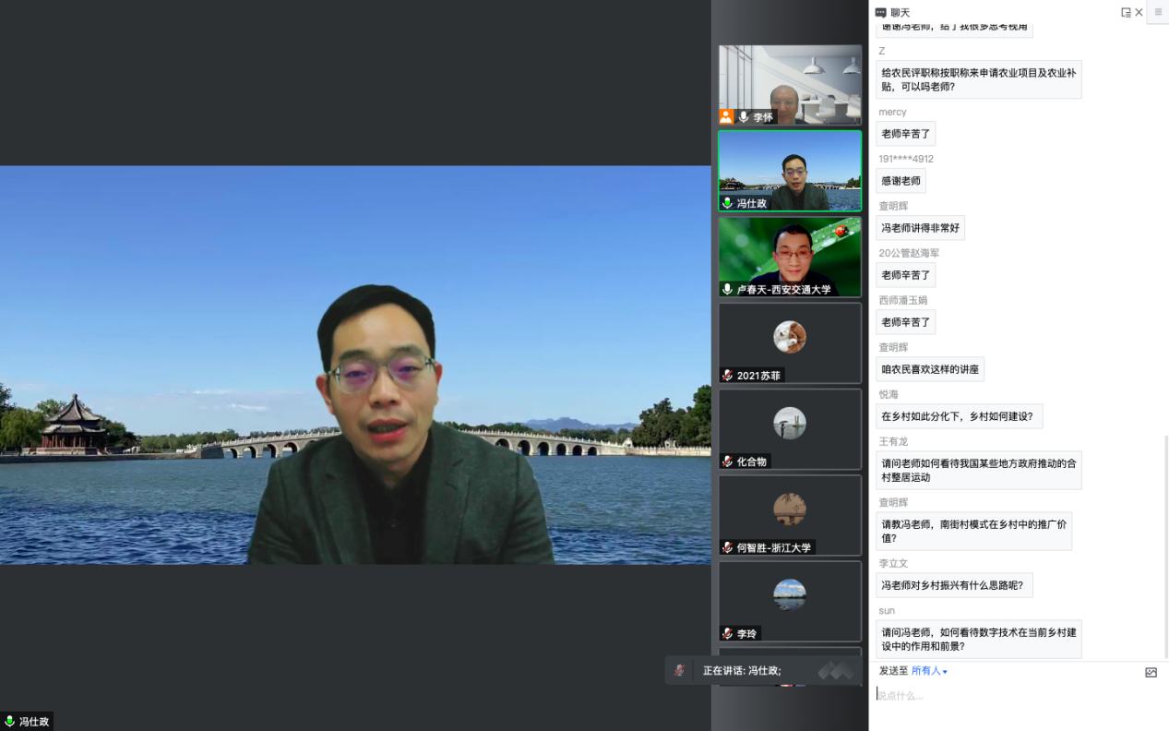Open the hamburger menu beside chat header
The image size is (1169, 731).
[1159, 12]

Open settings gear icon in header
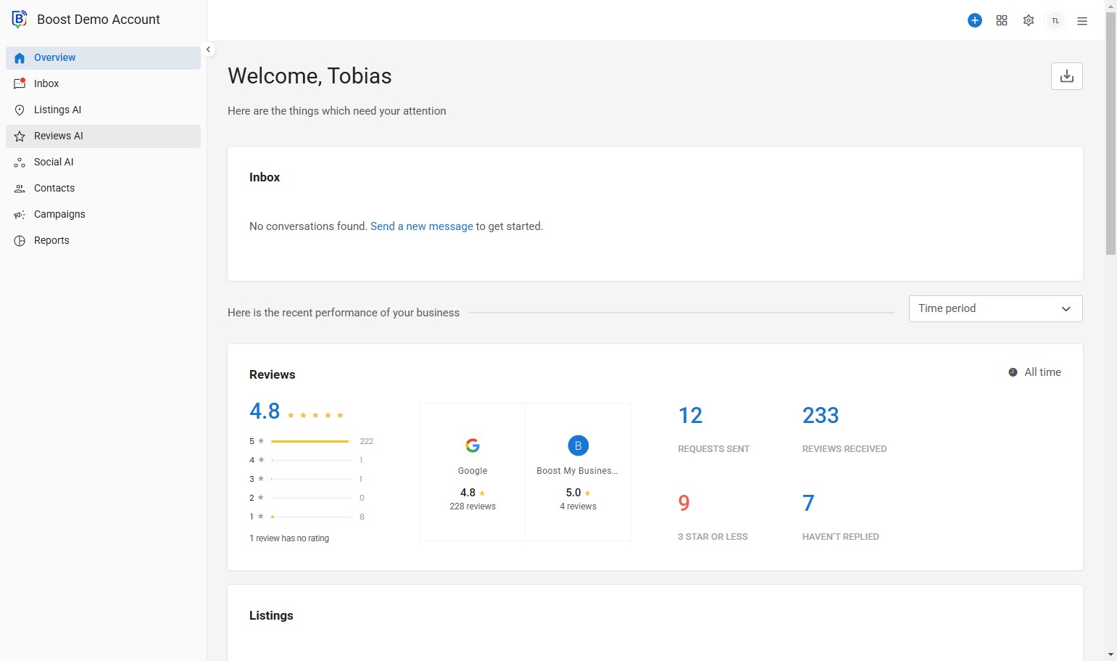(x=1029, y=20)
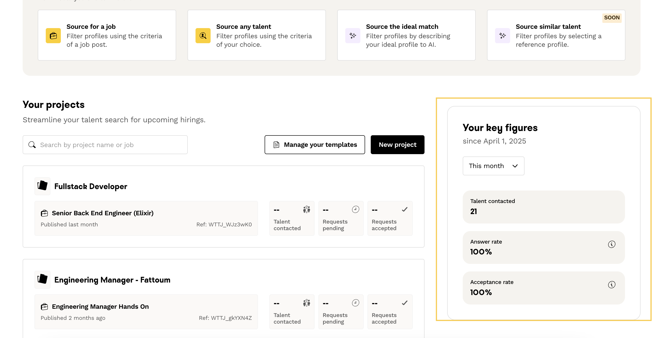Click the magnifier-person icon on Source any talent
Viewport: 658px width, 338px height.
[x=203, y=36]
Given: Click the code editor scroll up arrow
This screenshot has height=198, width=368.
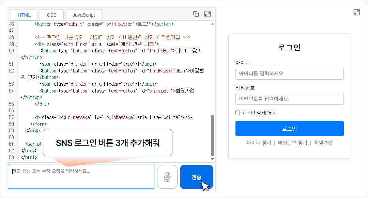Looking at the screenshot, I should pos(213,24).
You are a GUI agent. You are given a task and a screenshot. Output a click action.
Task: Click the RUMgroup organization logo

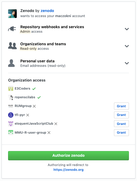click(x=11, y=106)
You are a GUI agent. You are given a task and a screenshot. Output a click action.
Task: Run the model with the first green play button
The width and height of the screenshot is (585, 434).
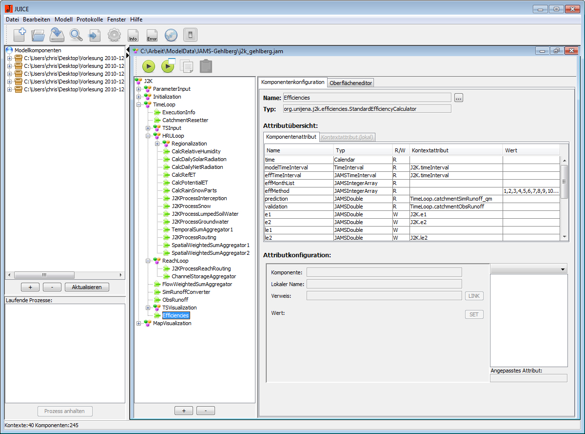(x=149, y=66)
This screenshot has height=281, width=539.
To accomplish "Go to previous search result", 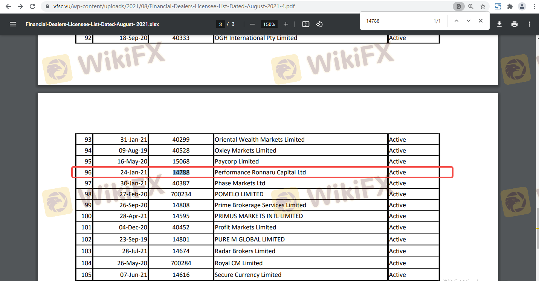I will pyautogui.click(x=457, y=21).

== Exercise instructions ==
Rewrite the rows as a numbered list, from the first line through the line containing "click(x=11, y=106)". Skip blank lines and leave out the pictures.

== Exercise solution ==
1. Open the hamburger menu beside chat header
2. The image size is (1169, 731).
3. [1159, 12]
4. Open settings gear icon in header
5. (x=1029, y=20)
6. Click the magnifier-person icon on Source any talent
7. Viewport: 658px width, 338px height.
8. [x=203, y=36]
9. Given: Click the code editor scroll up arrow
10. This screenshot has height=198, width=368.
11. Looking at the screenshot, I should pos(213,24).
12. You are a GUI agent. You are given a task and a screenshot. Output a click action.
13. Task: Click the RUMgroup organization logo
14. click(x=11, y=106)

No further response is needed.